▶ AUFGABEN ZUM TEXT
(1) Geben Sie einen Abschnitt aus dem Text über die Staubkartei wortgetreu wieder. Setzen Sie bei den Worten „Daraus kann aber“ ein und hören Sie nach „Staubkarteiführers zulässig ist.“ auf.
(2) Schreiben Sie, wie der Text über die Staubkartei nach seinem letzten Satz weitergehen könnte.

▶ TEXT ZUR ANALYSE
○ ○ ○ ○

Daraus kann aber nicht geschlossen werden, daß eine solche Verweisung zumutbar ist (vgl. SozR RKG Nr. 12 zu § 46). Dem Berufungsgericht ist jedoch darin zuzustimmen, daß die Führung einer Staubkartei nicht als einfache Tätigkeit zu bewerten ist, weil sie gewisse Kenntnisse der Untertageverhältnisse voraussetzt und als besonders verantwortungsvoll anzusehen ist, da von der richtigen Führung dieser Kartei für die Gesundheit der Bergleute wichtige Entscheidungen abhängen. Ihre Bedeutung geht also über die einer normalen Bürokartei nicht unwesentlich hinaus. Aus diesem Grunde ist mit dem Berufungsgericht anzunehmen, daß die Verweisung eines Grubensteigers auf die Tätigkeit eines Staubkarteiführers zulässig ist.

Dagegen ist es zweifelhaft, ob einem Reviersteiger nach § 46 Abs. 2 RKG zugemutet werden kann, die Tätigkeit eines Staubkarteiführers zu verrichten. Der Reviersteiger hat in aller Regel nicht nur - wie der Grubensteiger - den Beruf des Hauers erlernt, danach noch mehrere Jahre die Bergschule besucht und eine Abschlußprüfung bestanden, sondern er ist auch noch eine Reihe von Jahren als Grubensteiger tätig gewesen, bevor er zum Reviersteiger aufgerückt ist. Entscheidend aber ist, daß der Reviersteiger eine relativ selbständige Stellung hat, weil ihm die Leitung eines Reviers verantwortlich übertragen ist und er Vorgesetzter der in diesem Revier beschäftigten Bergleute und Grubensteiger ist. Ein solcher Versicherter kann auf die Tätigkeit eines Karteiführers selbst dann nicht verwiesen werden, wenn es sich, wie bei der Führung der Staubkartei, um eine Tätigkeit handelt, die besonders bedeutungsvoll ist. Im Hinblick auf die besondere Stellung des Reviersteigers und die ihm obliegende Verantwortung kommt eine Verweisung nur auf solche Tätigkeiten in Betracht, die mit größerer Verantwortung verbunden sind und eine gewisse eigene Entscheidungsbefugnis erfordern. Dies wäre nicht der Fall, wenn die Führung der Staubkartei nur in dem mechanischen Übertragen von vorgelegten Daten bestehen würde. Hat der Führer der Staubkartei dagegen in eigener Verantwortung zu entscheiden, welche Eintragungen an Hand des vorgelegten Materials vorzunehmen sind, so könnte auch ein Reviersteiger auf diese Tätigkeit verwiesen werden. Ob die Führung der Staubkartei solche Entscheidungen erfordert oder ob sie nur die mechanische Übertragung vorgelegter Daten zum Inhalt hat, kann auf Grund der von dem Berufungsgericht getroffenen Feststellungen nicht entschieden werden. Da es auf diese Frage entscheidend ankommt und das Berufungsgericht die hierzu erforderlichen Feststellungen nicht getroffen hat, ist das angefochtene Urteil aufzuheben und der Rechtsstreit an das Berufungsgericht zurückzuverwiesen.

○ ○ ○ ○

▶ INHALT DES DATENSATZES
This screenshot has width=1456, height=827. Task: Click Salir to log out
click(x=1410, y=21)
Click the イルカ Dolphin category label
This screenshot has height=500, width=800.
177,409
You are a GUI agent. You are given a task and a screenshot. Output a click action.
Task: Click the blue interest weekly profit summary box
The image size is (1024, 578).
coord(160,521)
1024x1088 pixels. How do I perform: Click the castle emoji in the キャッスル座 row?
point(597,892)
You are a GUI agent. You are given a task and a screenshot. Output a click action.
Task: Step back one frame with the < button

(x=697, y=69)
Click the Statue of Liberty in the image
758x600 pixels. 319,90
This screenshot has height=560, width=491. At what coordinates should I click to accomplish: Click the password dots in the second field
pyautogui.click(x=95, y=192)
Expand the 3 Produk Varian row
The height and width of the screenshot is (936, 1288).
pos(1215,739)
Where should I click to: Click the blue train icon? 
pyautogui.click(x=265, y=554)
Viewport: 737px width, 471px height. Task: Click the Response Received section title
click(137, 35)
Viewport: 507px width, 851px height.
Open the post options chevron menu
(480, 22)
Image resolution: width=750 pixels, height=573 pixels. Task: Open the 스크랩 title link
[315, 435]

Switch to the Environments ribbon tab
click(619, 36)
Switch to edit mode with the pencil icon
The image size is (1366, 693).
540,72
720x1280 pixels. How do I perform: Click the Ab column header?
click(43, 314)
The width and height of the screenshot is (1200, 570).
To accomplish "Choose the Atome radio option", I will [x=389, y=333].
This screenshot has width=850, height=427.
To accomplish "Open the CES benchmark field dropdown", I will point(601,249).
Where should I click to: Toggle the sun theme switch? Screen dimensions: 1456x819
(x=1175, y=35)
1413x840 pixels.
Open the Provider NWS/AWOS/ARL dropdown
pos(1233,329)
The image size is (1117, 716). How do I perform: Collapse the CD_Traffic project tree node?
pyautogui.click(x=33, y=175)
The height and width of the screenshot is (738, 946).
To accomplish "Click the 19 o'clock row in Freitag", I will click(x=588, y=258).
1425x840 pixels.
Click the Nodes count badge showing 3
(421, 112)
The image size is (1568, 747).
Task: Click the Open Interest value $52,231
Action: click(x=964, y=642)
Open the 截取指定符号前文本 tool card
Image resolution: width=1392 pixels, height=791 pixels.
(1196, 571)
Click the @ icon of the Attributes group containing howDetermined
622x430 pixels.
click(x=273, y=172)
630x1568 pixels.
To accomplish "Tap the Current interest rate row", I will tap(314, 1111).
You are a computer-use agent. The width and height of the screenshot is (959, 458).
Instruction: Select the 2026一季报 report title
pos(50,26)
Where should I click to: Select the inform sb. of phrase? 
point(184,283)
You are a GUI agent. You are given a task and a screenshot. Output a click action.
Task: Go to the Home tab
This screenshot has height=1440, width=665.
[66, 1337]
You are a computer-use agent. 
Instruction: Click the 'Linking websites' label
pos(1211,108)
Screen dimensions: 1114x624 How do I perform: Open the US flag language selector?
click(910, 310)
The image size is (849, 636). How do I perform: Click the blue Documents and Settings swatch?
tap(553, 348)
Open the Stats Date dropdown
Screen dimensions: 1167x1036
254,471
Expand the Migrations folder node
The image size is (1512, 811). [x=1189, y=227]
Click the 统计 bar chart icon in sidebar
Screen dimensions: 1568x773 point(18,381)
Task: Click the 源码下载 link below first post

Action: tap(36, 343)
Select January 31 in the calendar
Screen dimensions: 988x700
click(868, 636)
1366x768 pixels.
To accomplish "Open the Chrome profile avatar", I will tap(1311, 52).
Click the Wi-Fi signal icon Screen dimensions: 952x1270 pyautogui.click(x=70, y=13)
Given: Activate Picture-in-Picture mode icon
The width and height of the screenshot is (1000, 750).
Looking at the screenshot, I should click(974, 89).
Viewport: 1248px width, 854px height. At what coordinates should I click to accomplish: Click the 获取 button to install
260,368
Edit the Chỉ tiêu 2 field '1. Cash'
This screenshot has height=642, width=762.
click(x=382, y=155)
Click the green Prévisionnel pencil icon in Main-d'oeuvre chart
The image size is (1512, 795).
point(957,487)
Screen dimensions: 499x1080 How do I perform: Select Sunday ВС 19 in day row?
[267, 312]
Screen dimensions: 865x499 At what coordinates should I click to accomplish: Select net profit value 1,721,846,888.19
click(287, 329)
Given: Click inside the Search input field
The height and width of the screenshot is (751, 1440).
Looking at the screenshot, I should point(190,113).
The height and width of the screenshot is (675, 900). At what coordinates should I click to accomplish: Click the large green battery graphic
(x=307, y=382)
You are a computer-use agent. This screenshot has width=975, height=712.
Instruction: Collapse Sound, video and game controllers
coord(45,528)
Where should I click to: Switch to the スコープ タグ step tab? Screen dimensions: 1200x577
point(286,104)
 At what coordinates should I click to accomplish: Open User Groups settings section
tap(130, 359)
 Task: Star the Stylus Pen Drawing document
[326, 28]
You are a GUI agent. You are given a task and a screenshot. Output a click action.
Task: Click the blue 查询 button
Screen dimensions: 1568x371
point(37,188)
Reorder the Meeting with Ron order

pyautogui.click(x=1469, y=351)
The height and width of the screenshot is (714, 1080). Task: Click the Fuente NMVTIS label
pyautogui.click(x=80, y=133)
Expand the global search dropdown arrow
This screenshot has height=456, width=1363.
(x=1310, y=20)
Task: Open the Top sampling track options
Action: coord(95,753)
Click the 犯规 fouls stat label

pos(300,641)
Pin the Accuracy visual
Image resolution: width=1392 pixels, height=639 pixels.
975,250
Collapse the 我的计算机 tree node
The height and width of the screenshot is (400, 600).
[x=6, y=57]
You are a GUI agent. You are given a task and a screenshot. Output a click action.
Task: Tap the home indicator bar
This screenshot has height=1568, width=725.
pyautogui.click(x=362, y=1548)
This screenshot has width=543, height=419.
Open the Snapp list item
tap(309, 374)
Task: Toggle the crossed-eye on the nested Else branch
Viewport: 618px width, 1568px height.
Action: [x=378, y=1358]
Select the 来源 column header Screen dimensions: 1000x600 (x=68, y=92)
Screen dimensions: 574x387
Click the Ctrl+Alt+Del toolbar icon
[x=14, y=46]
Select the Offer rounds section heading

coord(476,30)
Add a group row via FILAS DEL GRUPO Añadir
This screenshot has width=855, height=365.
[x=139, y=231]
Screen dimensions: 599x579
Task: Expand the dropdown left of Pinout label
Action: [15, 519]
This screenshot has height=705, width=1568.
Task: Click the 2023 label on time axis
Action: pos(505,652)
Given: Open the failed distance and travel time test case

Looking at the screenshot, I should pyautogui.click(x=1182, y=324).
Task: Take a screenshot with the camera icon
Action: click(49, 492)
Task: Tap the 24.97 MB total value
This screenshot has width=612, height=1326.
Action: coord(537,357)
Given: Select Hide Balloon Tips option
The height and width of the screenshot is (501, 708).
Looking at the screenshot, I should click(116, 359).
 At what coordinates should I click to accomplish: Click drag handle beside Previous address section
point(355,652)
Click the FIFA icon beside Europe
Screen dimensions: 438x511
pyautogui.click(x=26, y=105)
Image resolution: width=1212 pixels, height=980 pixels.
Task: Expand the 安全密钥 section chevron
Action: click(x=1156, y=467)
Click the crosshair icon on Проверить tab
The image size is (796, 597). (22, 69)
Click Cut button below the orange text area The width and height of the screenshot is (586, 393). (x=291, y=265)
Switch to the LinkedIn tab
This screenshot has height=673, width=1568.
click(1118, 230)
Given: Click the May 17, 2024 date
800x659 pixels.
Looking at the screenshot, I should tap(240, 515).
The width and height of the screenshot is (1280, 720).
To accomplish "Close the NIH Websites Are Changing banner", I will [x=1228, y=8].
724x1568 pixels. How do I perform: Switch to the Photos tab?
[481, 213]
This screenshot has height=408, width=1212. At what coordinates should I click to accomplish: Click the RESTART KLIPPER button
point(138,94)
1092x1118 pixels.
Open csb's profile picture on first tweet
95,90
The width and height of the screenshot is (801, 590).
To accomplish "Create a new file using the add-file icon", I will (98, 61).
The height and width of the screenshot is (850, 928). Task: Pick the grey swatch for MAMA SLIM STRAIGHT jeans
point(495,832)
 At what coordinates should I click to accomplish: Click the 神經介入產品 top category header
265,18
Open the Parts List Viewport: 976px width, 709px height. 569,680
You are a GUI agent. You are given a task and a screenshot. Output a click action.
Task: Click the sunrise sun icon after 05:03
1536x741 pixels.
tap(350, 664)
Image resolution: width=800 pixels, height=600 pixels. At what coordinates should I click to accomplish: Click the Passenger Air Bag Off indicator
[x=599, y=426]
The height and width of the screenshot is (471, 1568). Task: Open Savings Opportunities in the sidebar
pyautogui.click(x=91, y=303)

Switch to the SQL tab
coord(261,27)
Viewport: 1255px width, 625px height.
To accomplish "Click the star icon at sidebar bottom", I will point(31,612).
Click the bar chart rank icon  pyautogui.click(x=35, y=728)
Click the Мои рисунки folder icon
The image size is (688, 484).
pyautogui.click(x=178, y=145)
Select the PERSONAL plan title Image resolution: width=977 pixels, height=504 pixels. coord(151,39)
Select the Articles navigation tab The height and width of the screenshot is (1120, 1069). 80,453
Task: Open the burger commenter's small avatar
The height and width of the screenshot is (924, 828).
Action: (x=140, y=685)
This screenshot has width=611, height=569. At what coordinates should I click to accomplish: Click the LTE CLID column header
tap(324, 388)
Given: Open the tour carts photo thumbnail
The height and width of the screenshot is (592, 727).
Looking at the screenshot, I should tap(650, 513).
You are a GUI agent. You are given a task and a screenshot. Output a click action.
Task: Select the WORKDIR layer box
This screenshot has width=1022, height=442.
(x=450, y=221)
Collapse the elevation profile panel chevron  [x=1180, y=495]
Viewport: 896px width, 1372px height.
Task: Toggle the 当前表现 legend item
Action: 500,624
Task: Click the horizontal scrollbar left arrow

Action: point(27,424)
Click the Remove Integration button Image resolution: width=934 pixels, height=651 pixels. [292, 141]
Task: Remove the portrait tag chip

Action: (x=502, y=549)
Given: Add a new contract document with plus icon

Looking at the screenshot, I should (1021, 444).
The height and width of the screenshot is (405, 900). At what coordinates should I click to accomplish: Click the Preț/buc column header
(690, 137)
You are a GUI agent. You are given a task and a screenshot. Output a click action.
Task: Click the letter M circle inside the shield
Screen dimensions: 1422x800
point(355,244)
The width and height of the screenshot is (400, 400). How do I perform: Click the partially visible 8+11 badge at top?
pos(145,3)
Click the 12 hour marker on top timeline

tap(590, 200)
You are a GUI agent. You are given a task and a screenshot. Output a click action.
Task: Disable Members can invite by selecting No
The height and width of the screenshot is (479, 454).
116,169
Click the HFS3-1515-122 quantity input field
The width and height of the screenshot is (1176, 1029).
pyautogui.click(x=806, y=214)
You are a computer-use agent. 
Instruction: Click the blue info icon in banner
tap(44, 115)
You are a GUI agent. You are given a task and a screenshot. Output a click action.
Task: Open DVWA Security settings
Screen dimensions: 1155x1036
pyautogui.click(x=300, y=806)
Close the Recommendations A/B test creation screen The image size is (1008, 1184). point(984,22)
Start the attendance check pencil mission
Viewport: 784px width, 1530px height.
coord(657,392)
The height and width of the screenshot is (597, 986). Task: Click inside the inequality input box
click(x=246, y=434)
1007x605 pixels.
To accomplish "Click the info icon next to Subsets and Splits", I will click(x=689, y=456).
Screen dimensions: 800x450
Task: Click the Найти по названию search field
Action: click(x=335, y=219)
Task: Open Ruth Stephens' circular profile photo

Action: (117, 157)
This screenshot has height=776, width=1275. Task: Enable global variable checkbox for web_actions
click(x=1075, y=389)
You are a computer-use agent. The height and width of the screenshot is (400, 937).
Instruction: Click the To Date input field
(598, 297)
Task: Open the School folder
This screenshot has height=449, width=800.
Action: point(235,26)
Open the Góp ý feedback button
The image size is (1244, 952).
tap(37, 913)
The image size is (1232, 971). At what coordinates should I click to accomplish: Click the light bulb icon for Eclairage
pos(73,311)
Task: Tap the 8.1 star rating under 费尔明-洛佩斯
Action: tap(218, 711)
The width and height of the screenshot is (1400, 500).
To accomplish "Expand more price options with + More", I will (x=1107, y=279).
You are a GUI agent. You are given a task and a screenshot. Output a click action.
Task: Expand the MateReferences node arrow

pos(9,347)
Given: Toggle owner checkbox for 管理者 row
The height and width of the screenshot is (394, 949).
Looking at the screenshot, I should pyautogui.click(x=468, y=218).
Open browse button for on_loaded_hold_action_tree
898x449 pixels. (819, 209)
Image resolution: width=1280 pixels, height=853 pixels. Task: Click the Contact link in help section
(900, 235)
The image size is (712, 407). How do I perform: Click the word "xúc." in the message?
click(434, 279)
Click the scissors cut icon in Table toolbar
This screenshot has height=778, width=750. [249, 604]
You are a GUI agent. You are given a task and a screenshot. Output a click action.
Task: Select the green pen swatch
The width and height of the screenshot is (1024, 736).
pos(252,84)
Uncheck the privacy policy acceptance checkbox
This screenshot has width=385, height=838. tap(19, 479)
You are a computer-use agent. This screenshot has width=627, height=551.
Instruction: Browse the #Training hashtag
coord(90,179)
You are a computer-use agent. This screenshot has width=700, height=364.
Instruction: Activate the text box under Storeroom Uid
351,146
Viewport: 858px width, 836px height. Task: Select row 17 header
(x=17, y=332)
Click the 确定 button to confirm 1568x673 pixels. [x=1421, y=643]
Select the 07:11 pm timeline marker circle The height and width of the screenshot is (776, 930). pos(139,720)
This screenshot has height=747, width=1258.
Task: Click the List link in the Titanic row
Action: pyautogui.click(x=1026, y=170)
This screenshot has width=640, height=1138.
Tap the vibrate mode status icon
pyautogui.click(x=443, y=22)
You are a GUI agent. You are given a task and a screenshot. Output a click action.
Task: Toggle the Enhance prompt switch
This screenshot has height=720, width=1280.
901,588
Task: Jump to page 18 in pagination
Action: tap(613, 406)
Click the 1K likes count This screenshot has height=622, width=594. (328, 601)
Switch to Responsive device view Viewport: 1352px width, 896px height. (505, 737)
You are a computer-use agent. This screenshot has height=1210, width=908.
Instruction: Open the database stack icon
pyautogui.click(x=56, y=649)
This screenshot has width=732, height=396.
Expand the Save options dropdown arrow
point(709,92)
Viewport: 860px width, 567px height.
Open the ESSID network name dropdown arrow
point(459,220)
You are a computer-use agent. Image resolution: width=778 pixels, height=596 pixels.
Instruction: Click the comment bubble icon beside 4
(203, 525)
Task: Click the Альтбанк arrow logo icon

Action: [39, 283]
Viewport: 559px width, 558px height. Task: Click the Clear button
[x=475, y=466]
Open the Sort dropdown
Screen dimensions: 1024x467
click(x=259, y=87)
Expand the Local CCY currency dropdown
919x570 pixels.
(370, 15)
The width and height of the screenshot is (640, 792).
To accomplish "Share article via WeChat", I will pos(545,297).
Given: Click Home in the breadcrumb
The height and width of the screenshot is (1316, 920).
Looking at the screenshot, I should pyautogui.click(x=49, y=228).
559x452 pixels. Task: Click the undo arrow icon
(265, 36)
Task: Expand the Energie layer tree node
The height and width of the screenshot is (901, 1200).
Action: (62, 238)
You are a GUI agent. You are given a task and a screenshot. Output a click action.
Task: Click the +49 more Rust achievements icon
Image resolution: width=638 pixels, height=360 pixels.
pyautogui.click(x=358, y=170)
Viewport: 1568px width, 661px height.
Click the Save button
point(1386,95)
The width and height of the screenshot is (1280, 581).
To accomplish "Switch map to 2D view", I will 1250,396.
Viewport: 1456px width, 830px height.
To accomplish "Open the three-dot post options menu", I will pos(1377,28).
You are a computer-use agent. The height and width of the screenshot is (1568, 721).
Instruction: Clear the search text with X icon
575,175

○ ○ ○ ○

▶ LÖSUNGEN ZUR ÜBUNG
(1)
Daraus kann aber nicht geschlossen werden, daß eine solche Verweisung zumutbar ist (vgl. SozR RKG Nr. 12 zu § 46). Dem Berufungsgericht ist jedoch darin zuzustimmen, daß die Führung einer Staubkartei nicht als einfache Tätigkeit zu bewerten ist, weil sie gewisse Kenntnisse der Untertageverhältnisse voraussetzt und als besonders verantwortungsvoll anzusehen ist, da von der richtigen Führung dieser Kartei für die Gesundheit der Bergleute wichtige Entscheidungen abhängen. Ihre Bedeutung geht also über die einer normalen Bürokartei nicht unwesentlich hinaus. Aus diesem Grunde ist mit dem Berufungsgericht anzunehmen, daß die Verweisung eines Grubensteigers auf die Tätigkeit eines Staubkarteiführers zulässig ist.

(2)
Das LSG wird zunächst zu prüfen haben, ob der Kläger im Hauptberuf Grubensteiger oder Reviersteiger gewesen ist. Wenn auch vieles dafür spricht, daß die von dem Kläger zuletzt im Untertagebetrieb ausgeübte Tätigkeit des Grubensteigers als sein Hauptberuf anzusehen ist, da er sich von der vorhergehenden Tätigkeit des Reviersteigers wahrscheinlich freiwillig gelöst haben wird, so kann doch der erkennende Senat diese Frage nicht entscheiden, weil es an den erforderlichen Einzelfeststellungen fehlt. Sollte bei der Beurteilung der Berufsunfähigkeit des Klägers von der Tätigkeit des Reviersteigers auszugehen sein, so wird das LSG auf Grund der vorstehenden Darlegungen zu entscheiden haben, ob auch der Reviersteiger auf die Tätigkeit eines Staubkarteiführers verwiesen werden kann. Dabei ist aber nicht nur auf die Art der Staubkarteiführung bei der jetzigen Arbeitgeberin des Klägers, sondern auf die übliche Art der Staubkarteiführung im rheinisch-westfälischen Steinkohlenbergbau überhaupt abzustellen. Kommt das Berufungsgericht zu dem Ergebnis, daß einem Reviersteiger unter Berücksichtigung der vorstehenden Darlegungen die Tätigkeit eines Staubkarteiführers nicht zugemutet werden kann, so wird es weiter prüfen müssen, ob er auf sonstige Übertagetätigkeiten verwiesen werden kann.

Die Kostenentscheidung bleibt dem abschließenden Urteil vorbehalten.